→ **Try it**: Take every line from the entries below that includes the word "roccafortemondovi" and copy it.

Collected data
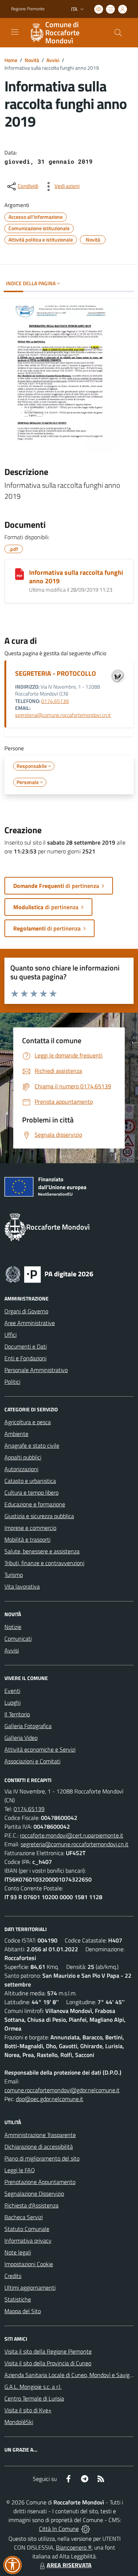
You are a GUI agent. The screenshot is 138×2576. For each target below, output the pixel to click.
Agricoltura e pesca (27, 1422)
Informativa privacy (28, 2240)
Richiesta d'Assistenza (31, 2205)
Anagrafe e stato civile (31, 1445)
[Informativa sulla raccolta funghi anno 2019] (19, 574)
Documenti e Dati (25, 1346)
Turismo (13, 1574)
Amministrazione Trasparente (40, 2134)
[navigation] (14, 32)
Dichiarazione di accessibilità (38, 2146)
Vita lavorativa (22, 1586)
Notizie (12, 1626)
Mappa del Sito (22, 2311)
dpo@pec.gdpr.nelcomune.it (49, 2098)
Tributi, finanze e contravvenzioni (44, 1563)
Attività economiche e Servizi (39, 1749)
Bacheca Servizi (23, 2217)
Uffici (10, 1334)
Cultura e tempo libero (31, 1492)
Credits (12, 2275)
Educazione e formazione (34, 1504)
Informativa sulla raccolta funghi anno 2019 (76, 576)
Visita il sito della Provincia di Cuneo (47, 2363)
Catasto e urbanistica (30, 1480)
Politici (12, 1381)
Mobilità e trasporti (27, 1539)
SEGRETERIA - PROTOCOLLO (55, 673)
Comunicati (18, 1638)
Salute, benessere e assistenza (41, 1551)
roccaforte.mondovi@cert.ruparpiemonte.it (71, 1835)
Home (10, 60)
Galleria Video (21, 1737)
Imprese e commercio (30, 1527)
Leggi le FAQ (19, 2170)
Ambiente (16, 1433)
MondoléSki (18, 2421)
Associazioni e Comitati (32, 1761)
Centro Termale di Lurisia (34, 2398)
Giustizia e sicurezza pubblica (39, 1516)
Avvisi (52, 60)
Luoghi (12, 1702)
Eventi (12, 1690)
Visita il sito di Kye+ (28, 2410)
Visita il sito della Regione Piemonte (48, 2351)
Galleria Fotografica (28, 1725)
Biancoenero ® (74, 2547)
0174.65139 (55, 701)
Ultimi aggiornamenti (30, 2287)
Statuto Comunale (26, 2228)
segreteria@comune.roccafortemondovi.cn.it (63, 715)
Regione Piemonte (28, 9)
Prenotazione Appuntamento (39, 2181)
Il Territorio (17, 1714)
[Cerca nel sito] (118, 32)
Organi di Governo (26, 1311)
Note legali (17, 2252)
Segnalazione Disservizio (34, 2193)
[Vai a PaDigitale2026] (49, 1274)
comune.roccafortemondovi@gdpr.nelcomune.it (62, 2090)
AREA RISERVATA (69, 2565)
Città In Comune (59, 2528)
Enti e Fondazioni (25, 1358)
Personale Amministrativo (36, 1369)
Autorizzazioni (21, 1469)
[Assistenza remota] (86, 2528)
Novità (32, 60)
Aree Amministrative (29, 1322)
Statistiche (17, 2299)
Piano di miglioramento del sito (41, 2158)
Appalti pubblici (22, 1457)
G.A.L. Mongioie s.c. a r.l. (32, 2386)
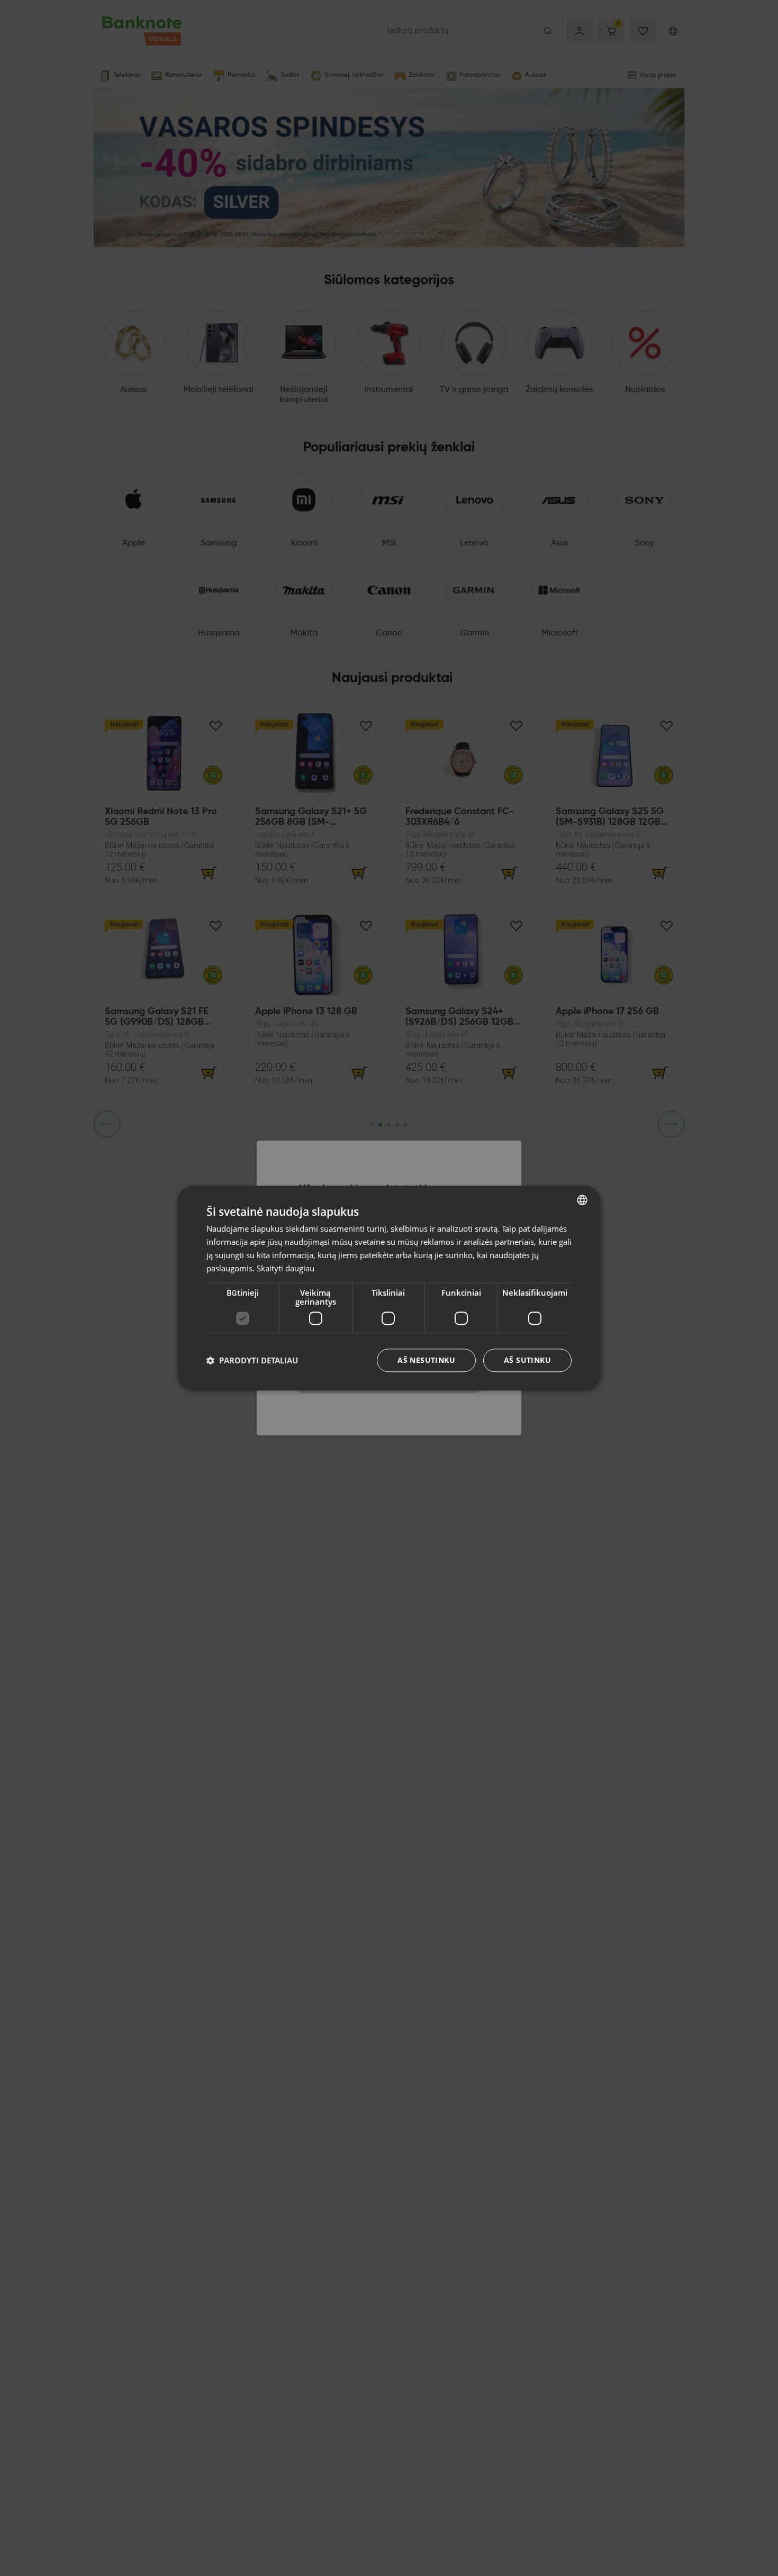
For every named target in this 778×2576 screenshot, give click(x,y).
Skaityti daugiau (285, 1267)
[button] (252, 1360)
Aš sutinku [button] (527, 1360)
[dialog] (389, 1288)
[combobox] (582, 1200)
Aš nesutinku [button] (426, 1360)
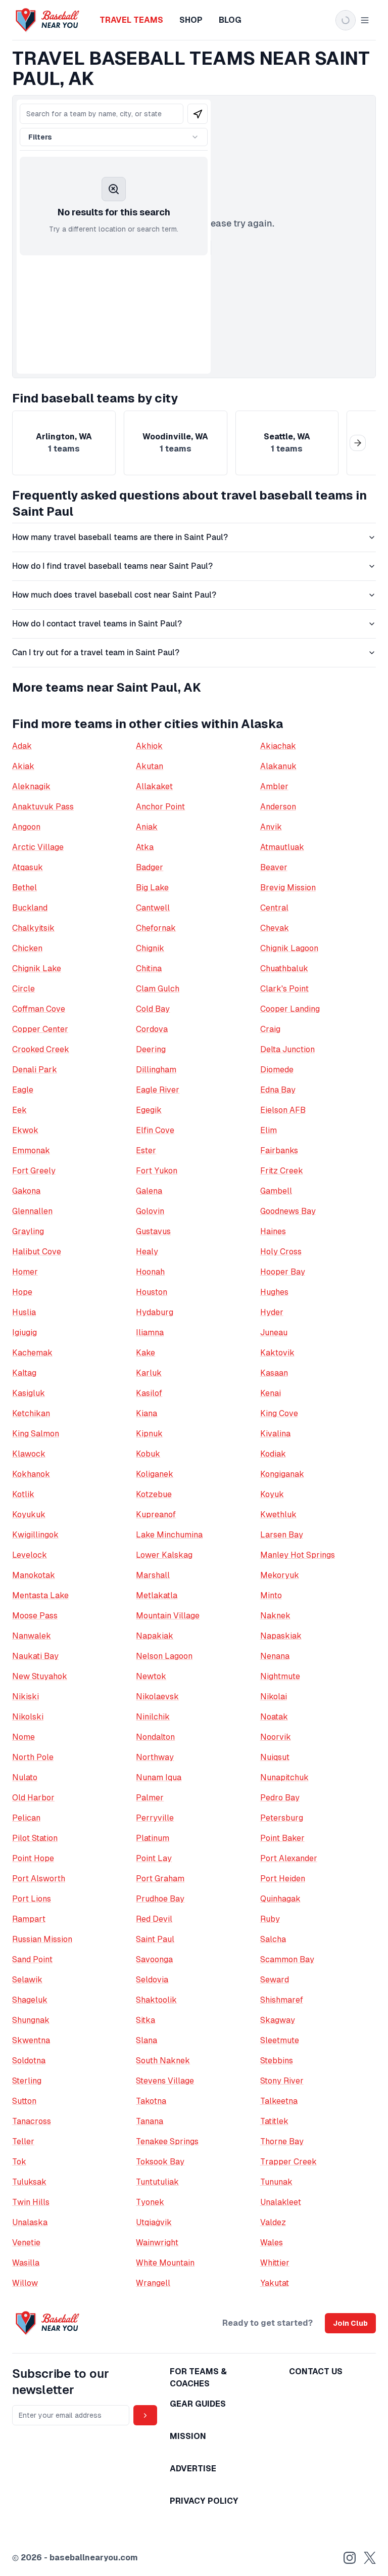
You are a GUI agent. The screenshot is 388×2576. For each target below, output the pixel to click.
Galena (149, 1191)
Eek (19, 1110)
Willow (25, 2283)
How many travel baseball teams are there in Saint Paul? (120, 537)
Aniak (147, 827)
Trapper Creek (288, 2161)
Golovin (150, 1211)
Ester (146, 1150)
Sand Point (32, 1959)
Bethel (24, 887)
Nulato (24, 1777)
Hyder (271, 1312)
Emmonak (31, 1150)
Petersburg (281, 1818)
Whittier (274, 2263)
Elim (268, 1130)
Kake (145, 1353)
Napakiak (154, 1636)
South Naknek (163, 2060)
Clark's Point (284, 988)
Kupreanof (156, 1514)
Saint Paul (155, 1939)
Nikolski (27, 1717)
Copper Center (40, 1029)
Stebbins (276, 2060)
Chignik (150, 948)
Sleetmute (279, 2040)
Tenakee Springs (167, 2141)
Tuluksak (29, 2182)
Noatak (274, 1717)
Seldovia (152, 1979)
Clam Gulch (157, 988)
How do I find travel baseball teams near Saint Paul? (112, 566)
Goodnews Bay (288, 1211)
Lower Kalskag (164, 1555)
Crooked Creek (40, 1049)
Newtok (151, 1676)
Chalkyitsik (33, 928)
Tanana (149, 2121)
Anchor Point (160, 806)
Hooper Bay (282, 1272)
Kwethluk (278, 1514)
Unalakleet (280, 2202)
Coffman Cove (38, 1009)
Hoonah (150, 1272)
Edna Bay (278, 1090)
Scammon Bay (287, 1959)
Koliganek (154, 1474)
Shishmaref (281, 2000)
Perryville (155, 1818)
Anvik (271, 827)
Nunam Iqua (158, 1777)
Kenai (270, 1393)
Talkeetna (279, 2101)
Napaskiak (281, 1636)
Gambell (276, 1191)
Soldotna (28, 2060)
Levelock (29, 1555)
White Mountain (165, 2263)
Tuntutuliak (157, 2182)
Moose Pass (35, 1615)
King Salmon (35, 1433)
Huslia (24, 1312)
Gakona (26, 1191)
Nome (23, 1737)
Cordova (152, 1029)
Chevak (274, 928)
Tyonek (150, 2202)
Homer (25, 1272)
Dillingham (156, 1069)
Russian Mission (42, 1939)
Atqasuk (27, 867)
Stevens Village (165, 2081)
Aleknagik (31, 786)
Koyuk (272, 1494)
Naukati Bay (35, 1656)
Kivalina (275, 1433)
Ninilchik (153, 1717)
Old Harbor (33, 1797)
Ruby (270, 1919)
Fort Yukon (156, 1171)
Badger (149, 867)
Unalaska (29, 2222)
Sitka (145, 2020)
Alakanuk (278, 766)
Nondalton (155, 1737)
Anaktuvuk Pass (43, 806)
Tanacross (31, 2121)
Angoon (26, 827)
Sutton (24, 2101)
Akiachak (278, 746)
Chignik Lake (36, 968)
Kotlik (23, 1494)
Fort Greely (34, 1171)
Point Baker (282, 1838)
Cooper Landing (290, 1009)
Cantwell (153, 908)
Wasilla (25, 2263)
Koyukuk (28, 1514)
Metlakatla (156, 1595)
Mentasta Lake (40, 1595)
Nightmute (280, 1676)
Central (274, 908)
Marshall (153, 1575)
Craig (270, 1029)
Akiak (23, 766)
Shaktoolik (156, 2000)
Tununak (276, 2182)
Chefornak (156, 928)
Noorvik (275, 1737)
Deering (151, 1049)
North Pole (33, 1757)
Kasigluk (28, 1393)
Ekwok (25, 1130)
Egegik (149, 1110)
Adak (22, 746)
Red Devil (154, 1919)
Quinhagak (280, 1899)
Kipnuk (149, 1433)
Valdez (273, 2222)
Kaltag (24, 1373)
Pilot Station (35, 1838)
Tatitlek (274, 2121)
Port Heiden (282, 1878)
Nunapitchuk (284, 1777)
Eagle (22, 1090)
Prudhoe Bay (160, 1899)
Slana (146, 2040)
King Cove (279, 1413)
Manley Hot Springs (297, 1555)
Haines (273, 1231)
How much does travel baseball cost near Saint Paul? (114, 595)
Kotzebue (154, 1494)
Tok (19, 2161)
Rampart (28, 1919)
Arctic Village (38, 847)
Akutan (149, 766)
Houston (151, 1292)
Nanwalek (31, 1636)
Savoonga (154, 1959)
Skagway (277, 2020)
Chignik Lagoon (289, 948)
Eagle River (157, 1090)
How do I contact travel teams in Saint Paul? (97, 623)
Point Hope (33, 1858)
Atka (145, 847)
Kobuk (148, 1454)
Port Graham (160, 1878)
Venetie (26, 2242)
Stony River (282, 2081)
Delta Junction (287, 1049)
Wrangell (153, 2283)
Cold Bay (153, 1009)
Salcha (273, 1939)
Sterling (26, 2081)
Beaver (273, 867)
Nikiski (25, 1696)
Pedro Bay (280, 1797)
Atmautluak (282, 847)
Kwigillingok (35, 1535)
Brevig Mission (288, 887)
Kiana (146, 1413)
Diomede (277, 1069)
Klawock (28, 1454)
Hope (22, 1292)
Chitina (149, 968)
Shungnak (31, 2020)
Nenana (274, 1656)
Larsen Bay (281, 1535)
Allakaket (154, 786)
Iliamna (150, 1332)
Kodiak (273, 1454)
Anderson (278, 806)
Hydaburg (154, 1312)
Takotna (151, 2101)
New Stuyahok (39, 1676)
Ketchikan (31, 1413)
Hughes (274, 1292)
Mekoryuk (279, 1575)
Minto (271, 1595)
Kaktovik (277, 1353)
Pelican (26, 1818)
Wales (271, 2242)
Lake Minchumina (169, 1535)
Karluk (149, 1373)
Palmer (150, 1797)
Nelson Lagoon (164, 1656)
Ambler (274, 786)
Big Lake (152, 887)
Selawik (27, 1979)
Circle (23, 988)
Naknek (275, 1615)
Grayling (28, 1231)
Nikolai (273, 1696)
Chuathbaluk (284, 968)
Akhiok (149, 746)
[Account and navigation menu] (352, 20)
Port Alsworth (38, 1878)
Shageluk (29, 2000)
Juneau (273, 1332)
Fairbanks (279, 1150)
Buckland (29, 908)
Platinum (152, 1838)
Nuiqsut (274, 1757)
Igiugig (24, 1332)
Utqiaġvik (154, 2222)
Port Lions (31, 1899)
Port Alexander (288, 1858)
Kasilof (149, 1393)
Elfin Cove (155, 1130)
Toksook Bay (160, 2161)
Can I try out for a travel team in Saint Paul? (95, 652)
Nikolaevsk (157, 1696)
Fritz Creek (281, 1171)
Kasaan (274, 1373)
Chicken (27, 948)
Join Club (350, 2323)
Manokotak (33, 1575)
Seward (274, 1979)
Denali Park (34, 1069)
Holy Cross (281, 1251)
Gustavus (153, 1231)
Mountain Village (168, 1615)
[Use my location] (197, 114)
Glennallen (32, 1211)
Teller (23, 2141)
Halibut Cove (36, 1251)
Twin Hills (31, 2202)
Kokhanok (31, 1474)
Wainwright (157, 2242)
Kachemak (32, 1353)
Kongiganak (282, 1474)
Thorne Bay (282, 2141)
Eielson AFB (283, 1110)
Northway (155, 1757)
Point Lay (154, 1858)
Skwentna (31, 2040)
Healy (147, 1251)
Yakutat (274, 2283)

→ **Exercise solution**:
segreteria@comune.roccafortemondovi.cn.it (63, 715)
comune.roccafortemondovi@gdpr.nelcomune.it (62, 2090)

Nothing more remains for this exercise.